-- GIVEN INFORMATION follows --

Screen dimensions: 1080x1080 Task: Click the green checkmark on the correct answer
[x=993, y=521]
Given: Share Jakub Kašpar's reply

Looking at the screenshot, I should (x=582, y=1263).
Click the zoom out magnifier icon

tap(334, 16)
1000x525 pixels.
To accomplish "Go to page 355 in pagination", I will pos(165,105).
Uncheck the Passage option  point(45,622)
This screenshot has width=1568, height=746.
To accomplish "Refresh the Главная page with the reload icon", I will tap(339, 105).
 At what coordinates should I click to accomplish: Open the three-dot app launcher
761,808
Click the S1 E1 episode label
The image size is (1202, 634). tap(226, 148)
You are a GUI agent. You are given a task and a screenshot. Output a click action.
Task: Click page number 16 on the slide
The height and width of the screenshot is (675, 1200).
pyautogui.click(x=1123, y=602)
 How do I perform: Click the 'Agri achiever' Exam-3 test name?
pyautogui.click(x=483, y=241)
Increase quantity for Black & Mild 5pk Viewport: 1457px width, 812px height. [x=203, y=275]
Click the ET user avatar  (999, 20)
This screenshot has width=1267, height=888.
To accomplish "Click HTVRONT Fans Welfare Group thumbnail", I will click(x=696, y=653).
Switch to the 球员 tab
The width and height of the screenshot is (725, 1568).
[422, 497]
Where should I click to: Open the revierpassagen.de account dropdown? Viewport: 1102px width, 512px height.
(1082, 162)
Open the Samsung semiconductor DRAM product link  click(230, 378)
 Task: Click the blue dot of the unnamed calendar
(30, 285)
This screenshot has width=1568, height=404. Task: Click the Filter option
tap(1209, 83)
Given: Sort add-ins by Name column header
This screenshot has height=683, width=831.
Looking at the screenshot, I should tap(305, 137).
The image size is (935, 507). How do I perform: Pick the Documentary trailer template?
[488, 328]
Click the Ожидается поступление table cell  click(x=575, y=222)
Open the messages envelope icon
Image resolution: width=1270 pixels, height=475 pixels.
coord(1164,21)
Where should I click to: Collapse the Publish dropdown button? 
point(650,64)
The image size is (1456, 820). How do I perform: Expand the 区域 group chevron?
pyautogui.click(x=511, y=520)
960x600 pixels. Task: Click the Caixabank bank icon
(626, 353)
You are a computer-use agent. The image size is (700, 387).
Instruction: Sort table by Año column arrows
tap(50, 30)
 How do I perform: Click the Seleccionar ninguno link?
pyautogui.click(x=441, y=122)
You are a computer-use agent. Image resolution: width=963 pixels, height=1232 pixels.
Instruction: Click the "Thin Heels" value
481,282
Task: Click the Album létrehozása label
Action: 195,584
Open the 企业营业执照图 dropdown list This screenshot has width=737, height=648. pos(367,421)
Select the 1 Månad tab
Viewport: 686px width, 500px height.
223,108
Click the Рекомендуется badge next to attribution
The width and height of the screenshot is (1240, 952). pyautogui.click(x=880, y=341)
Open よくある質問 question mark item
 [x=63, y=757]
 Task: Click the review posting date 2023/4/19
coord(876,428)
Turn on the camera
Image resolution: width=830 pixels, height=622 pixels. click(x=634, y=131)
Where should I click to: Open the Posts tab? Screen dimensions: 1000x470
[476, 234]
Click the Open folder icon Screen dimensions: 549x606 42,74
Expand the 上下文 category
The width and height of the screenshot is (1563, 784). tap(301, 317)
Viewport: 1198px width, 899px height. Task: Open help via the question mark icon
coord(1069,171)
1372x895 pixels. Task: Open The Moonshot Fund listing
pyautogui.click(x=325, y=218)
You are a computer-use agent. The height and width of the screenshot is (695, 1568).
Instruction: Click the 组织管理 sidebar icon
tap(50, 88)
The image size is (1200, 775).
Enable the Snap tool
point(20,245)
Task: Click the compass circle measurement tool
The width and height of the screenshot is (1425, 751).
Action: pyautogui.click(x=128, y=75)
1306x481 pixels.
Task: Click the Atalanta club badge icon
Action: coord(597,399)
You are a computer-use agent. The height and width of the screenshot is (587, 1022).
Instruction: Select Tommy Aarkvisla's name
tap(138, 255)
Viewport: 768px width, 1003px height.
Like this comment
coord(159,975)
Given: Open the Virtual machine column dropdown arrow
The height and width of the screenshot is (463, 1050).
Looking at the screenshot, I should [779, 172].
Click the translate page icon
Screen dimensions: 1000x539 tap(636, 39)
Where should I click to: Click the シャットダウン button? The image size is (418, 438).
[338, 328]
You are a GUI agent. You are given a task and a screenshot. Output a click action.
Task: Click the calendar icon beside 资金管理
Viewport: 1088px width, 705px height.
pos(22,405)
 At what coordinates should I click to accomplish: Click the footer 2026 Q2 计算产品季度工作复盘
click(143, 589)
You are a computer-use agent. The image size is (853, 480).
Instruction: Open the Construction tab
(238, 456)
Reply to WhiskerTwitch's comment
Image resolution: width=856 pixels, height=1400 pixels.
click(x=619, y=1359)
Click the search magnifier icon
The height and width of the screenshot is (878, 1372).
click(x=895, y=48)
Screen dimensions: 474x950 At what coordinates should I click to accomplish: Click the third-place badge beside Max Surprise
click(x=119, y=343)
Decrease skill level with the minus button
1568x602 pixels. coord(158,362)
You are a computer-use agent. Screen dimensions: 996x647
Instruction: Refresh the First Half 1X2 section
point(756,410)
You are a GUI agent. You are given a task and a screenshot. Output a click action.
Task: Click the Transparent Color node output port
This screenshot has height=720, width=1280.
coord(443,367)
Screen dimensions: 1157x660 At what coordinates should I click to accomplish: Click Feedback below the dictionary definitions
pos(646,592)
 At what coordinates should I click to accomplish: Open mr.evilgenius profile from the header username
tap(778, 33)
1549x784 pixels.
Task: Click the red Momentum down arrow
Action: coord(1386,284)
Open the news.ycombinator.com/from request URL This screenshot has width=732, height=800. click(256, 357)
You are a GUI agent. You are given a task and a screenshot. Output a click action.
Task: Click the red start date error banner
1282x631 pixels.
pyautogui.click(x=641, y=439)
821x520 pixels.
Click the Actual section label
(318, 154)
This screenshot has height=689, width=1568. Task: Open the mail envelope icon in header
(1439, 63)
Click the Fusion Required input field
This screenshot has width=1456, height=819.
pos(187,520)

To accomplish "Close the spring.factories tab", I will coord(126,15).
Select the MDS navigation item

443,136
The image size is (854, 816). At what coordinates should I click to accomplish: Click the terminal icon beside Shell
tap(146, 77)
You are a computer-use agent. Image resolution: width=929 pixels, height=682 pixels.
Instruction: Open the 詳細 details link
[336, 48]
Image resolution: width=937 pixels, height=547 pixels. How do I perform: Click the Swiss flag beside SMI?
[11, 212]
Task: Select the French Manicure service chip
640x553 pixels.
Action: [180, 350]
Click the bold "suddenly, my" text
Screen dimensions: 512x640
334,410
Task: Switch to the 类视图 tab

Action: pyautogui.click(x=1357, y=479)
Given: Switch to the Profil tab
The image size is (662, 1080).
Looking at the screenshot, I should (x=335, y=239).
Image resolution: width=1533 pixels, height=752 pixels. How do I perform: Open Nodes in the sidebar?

-- GIVEN INFORMATION concluded --

Exactly as written, please transcribe the lines from the start of the records above to the line that holds "1000x525 pixels.", both ends included.

## [TASK OUTPUT]
Screen dimensions: 1080x1080 Task: Click the green checkmark on the correct answer
[x=993, y=521]
Given: Share Jakub Kašpar's reply

Looking at the screenshot, I should (x=582, y=1263).
Click the zoom out magnifier icon

tap(334, 16)
1000x525 pixels.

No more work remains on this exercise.